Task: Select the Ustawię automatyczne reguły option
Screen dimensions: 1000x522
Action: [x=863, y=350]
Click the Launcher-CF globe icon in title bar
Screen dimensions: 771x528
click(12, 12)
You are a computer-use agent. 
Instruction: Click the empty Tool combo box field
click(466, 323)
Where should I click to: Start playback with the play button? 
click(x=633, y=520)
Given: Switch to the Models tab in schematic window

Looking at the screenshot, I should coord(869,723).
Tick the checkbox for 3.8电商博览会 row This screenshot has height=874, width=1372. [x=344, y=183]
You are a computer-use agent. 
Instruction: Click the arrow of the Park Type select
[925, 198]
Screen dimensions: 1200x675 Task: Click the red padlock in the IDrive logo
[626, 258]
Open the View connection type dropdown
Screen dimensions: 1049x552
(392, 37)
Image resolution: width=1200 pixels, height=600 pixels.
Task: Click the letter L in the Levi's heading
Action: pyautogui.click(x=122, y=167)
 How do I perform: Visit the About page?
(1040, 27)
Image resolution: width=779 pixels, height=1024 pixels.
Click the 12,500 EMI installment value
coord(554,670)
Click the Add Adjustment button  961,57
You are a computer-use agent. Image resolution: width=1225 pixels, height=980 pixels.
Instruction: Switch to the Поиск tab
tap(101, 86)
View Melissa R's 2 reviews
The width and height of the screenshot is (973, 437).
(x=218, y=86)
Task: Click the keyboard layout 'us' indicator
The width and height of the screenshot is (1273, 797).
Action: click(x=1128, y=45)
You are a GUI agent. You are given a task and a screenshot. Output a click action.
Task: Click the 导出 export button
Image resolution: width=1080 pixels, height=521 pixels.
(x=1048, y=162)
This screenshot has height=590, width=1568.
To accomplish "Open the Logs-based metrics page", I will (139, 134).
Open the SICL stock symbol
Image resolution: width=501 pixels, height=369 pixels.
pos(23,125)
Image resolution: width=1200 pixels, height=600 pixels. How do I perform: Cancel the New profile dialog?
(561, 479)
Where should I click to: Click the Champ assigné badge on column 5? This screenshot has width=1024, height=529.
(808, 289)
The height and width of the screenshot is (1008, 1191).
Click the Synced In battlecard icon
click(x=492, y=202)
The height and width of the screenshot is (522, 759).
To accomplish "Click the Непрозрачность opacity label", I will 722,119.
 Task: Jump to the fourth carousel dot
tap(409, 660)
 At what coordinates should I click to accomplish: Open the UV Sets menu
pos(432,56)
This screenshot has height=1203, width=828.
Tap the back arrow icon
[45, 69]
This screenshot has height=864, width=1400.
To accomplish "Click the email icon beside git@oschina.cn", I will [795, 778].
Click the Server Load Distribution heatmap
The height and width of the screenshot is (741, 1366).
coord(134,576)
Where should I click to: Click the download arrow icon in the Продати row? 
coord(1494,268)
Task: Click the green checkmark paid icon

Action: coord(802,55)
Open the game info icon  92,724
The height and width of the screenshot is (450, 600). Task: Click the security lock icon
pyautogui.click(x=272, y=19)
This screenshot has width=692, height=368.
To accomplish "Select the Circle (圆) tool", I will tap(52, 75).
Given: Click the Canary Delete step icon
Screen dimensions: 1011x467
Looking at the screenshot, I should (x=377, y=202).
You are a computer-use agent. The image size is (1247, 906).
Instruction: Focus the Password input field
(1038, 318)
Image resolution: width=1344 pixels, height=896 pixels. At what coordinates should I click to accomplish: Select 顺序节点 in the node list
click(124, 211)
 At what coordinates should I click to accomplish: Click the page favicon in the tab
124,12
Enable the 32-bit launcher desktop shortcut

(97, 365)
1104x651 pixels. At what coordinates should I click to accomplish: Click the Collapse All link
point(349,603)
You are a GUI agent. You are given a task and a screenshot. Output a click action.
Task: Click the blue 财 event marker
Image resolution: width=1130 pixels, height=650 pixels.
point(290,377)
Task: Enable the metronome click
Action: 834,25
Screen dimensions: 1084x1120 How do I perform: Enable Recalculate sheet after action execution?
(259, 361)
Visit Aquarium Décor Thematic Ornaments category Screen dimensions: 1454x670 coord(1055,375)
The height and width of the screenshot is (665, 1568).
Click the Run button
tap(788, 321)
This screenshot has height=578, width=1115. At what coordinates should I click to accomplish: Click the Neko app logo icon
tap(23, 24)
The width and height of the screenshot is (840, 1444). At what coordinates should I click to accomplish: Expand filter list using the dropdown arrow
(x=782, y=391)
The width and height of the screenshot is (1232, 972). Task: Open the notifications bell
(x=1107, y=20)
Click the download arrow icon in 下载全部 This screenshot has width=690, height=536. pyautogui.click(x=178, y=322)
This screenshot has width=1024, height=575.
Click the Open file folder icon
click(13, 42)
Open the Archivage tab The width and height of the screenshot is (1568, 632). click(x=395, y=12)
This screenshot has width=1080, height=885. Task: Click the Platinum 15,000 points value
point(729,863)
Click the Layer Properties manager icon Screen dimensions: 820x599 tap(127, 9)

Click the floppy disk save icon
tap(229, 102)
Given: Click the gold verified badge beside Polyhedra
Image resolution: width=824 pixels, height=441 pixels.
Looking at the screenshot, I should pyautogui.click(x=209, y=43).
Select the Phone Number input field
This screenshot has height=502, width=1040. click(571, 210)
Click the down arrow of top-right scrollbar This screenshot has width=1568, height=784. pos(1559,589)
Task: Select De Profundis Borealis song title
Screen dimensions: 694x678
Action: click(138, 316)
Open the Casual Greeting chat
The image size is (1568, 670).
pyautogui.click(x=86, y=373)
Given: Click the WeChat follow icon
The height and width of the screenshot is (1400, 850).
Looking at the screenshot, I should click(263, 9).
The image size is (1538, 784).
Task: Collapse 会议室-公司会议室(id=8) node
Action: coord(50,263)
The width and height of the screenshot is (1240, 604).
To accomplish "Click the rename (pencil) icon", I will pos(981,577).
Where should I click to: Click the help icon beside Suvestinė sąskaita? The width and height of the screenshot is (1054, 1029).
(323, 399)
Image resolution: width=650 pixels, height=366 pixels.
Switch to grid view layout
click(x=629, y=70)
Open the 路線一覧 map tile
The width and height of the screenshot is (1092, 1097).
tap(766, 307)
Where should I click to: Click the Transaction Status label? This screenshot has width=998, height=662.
***
TASK STATEMENT:
After locating the line with "This screenshot has height=578, width=1115." above, return that line and every later line through the one with "Given: Click the gold", word for word and with nothing else.

FINAL ANSWER:
This screenshot has height=578, width=1115. At what coordinates should I click to accomplish: Click the Neko app logo icon
tap(23, 24)
The width and height of the screenshot is (840, 1444). At what coordinates should I click to accomplish: Expand filter list using the dropdown arrow
(x=782, y=391)
The width and height of the screenshot is (1232, 972). Task: Open the notifications bell
(x=1107, y=20)
Click the download arrow icon in 下载全部 This screenshot has width=690, height=536. pyautogui.click(x=178, y=322)
This screenshot has width=1024, height=575.
Click the Open file folder icon
click(13, 42)
Open the Archivage tab The width and height of the screenshot is (1568, 632). click(x=395, y=12)
This screenshot has width=1080, height=885. Task: Click the Platinum 15,000 points value
point(729,863)
Click the Layer Properties manager icon Screen dimensions: 820x599 tap(127, 9)

Click the floppy disk save icon
tap(229, 102)
Given: Click the gold verified badge beside Polyhedra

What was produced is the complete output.